Our research is currently focused on finding more ways to adapt Theatre of the Oppressed (TO) methods for use with people with developmental, intellectual, physical, sensory, or neurological impairment; how to successfully use actors in TO without alienating or silencing the community being served; attentiveness to cultural ethics in TO practice; and why TO has moved so far from its roots in North American/ Western applications. In other words, we are deeply concerned with discovering, with the support of diverse community groups and their/ our collective knowledge, the unique ways to bring the work to the community in meaningful ways rather than make the community come to the work in ways that negate our differences, that inadvertently perpetuate oppressive paradigms, and that make meaningful cross-cultural engagement impossible.

Our current professional arts research is focused on figuring out how to modify traditional arts practices in ways that fully integrate and represent unique cultural approaches. In this, we are developing and/or documenting new modes of artistic production for diverse professional artists who do not want to assimilate into the mainsteam or normalize their difference in society.

These investigations are extensive, long-term, highly collaborative processes. We disseminate our discoveries as we can (in-between the huge volume of programs that we run each year). Our goal is to ultimately create community-based "manuals" of sorts in each research area and disseminate them throughout the international Theatre of the Oppressed, community arts, professional arts, and social justice networks.

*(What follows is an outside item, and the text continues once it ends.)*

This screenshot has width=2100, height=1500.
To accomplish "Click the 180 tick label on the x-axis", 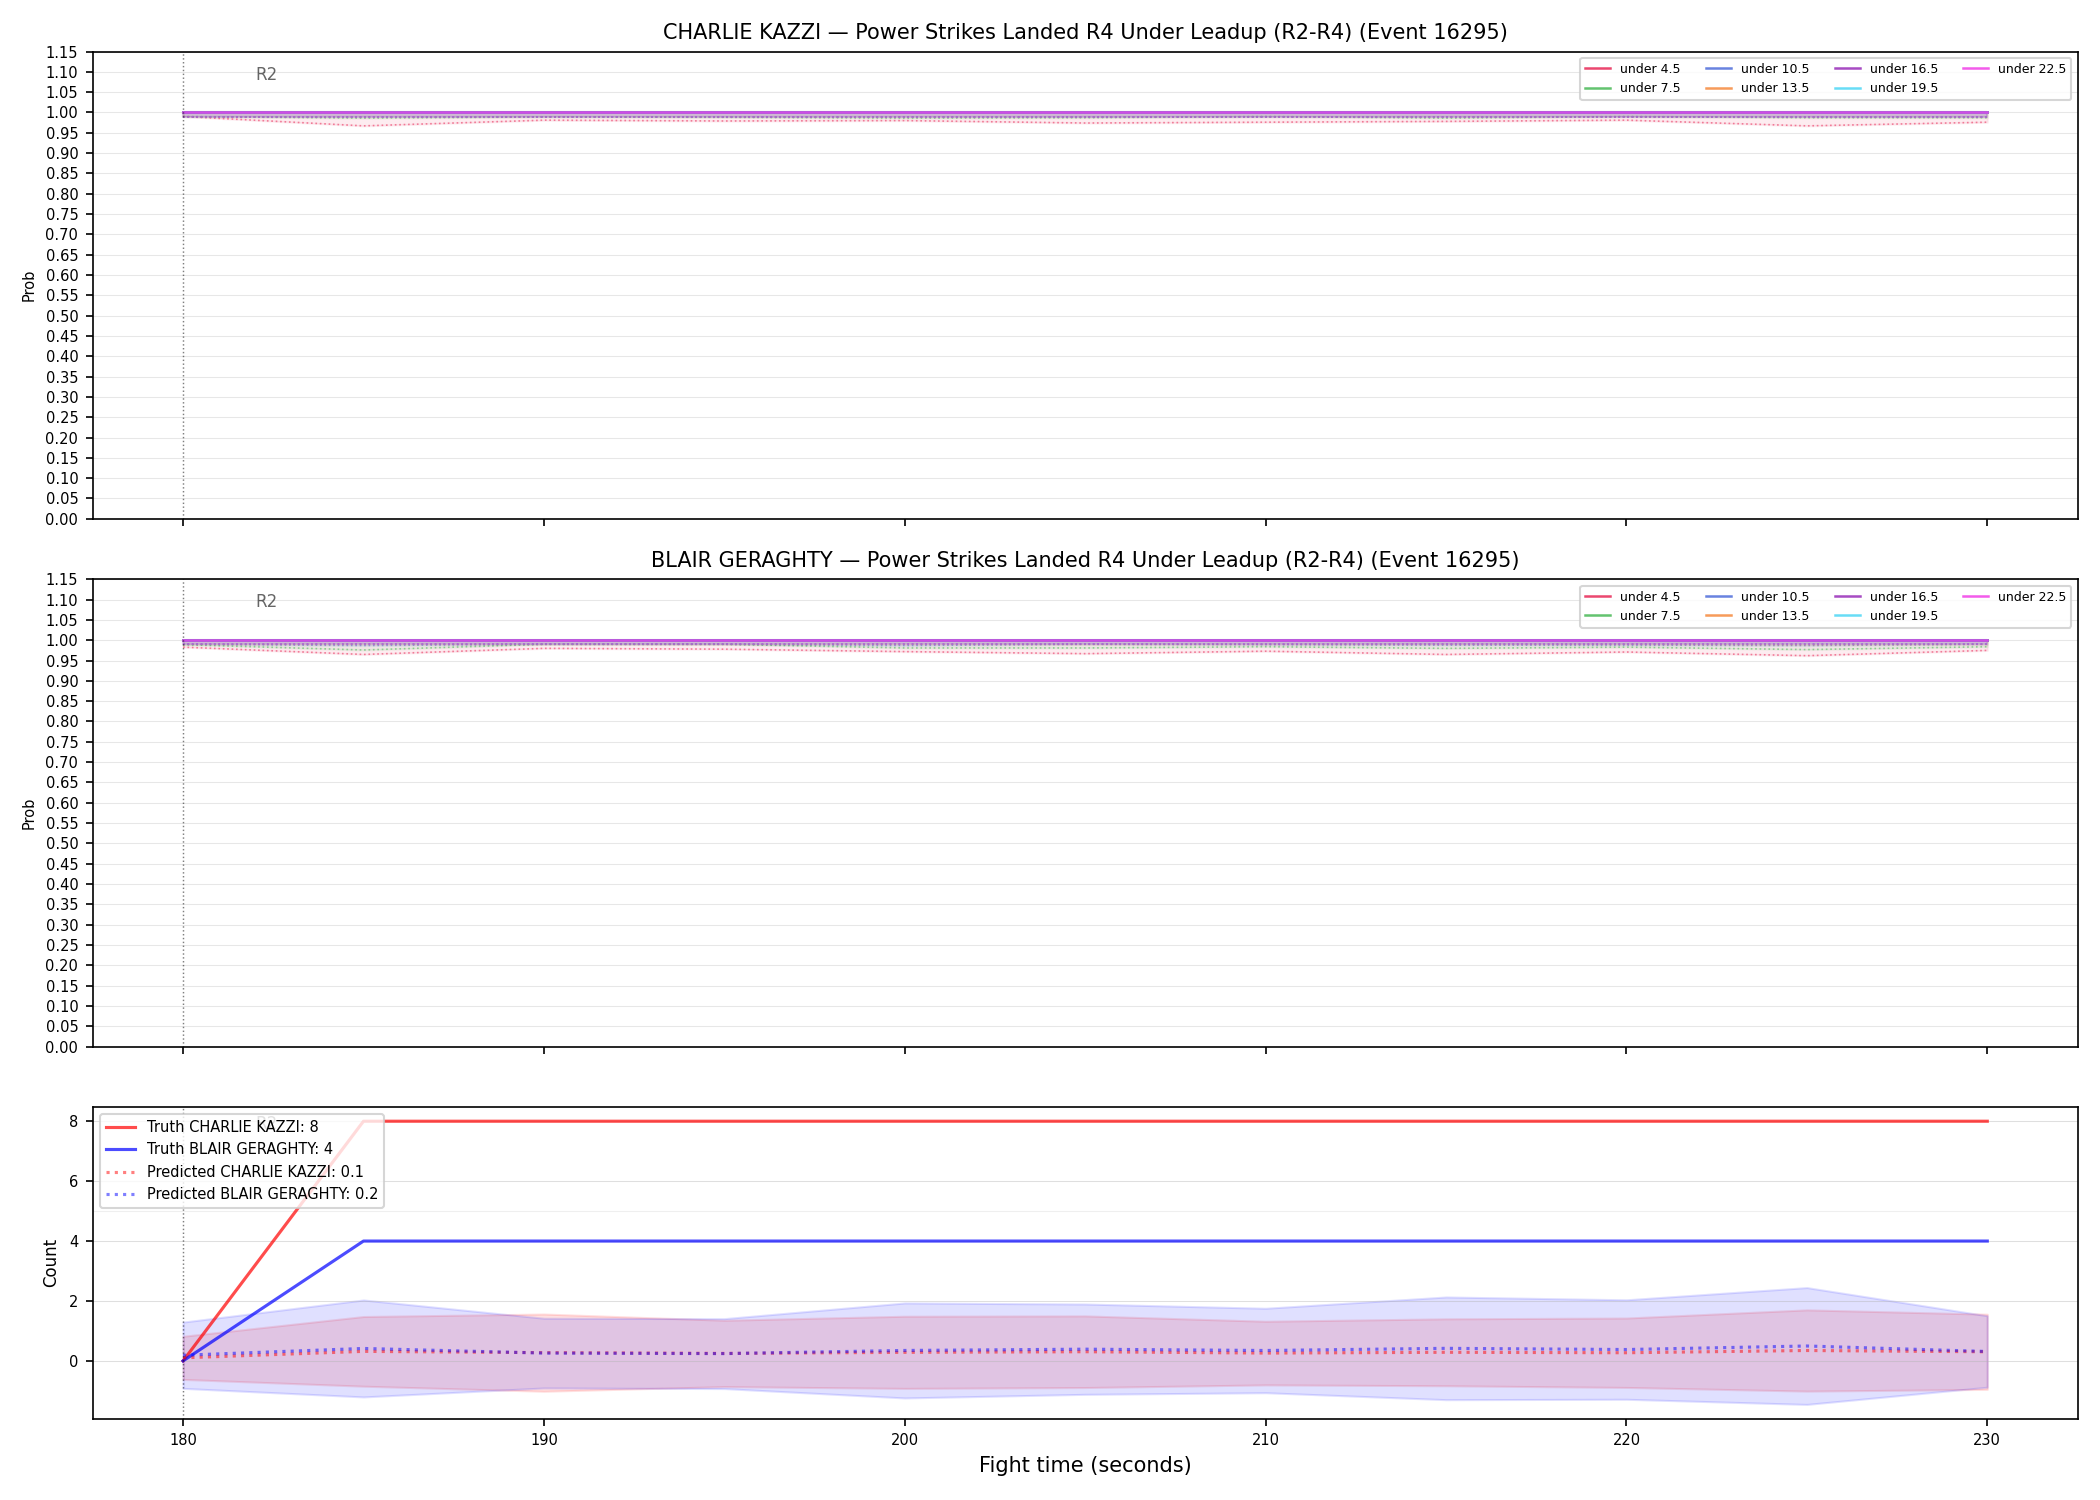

In all of this, we make a distinction between what we refer to as "collective knowledge" and "learned knowledge". Collective knowledge is what we earn through a life time of personal experience with embedded hegemonic individually, socially, and structurally oppressive paradigms. "Learned knowledge" is what too few of us have the privilege to gain access to through traditional "higher learning" within the academy. Both serve specific purposes, but we strongly believe that, way too often, learned knowledge silences, invisiblizes, and/or "trumps" collective knowledge.

(5) The ActiveArts Program for People with Disabilities
As noted above, we no longer run open-registration classes as part of our ActiveArts Program. We do, however, continue to provide Transitions programming to disability service providers who want to introduce arts-based self-advocacy to their youth members. In Transitions, youth with disabilities learn to use performance modalities to speak for themselves, to address concerns in their lives, and to advocate for their rights as members of society. We also continue to provide disabled artists with professional development mentorship and support, within our Bridging the Gaps program detailed above. We also continue to advocate nationally for recognition of Disability Arts as a distinct artistic practice that is about far more than gaining access to Canada's contemporary arts ecology or normalizing the difference of disability.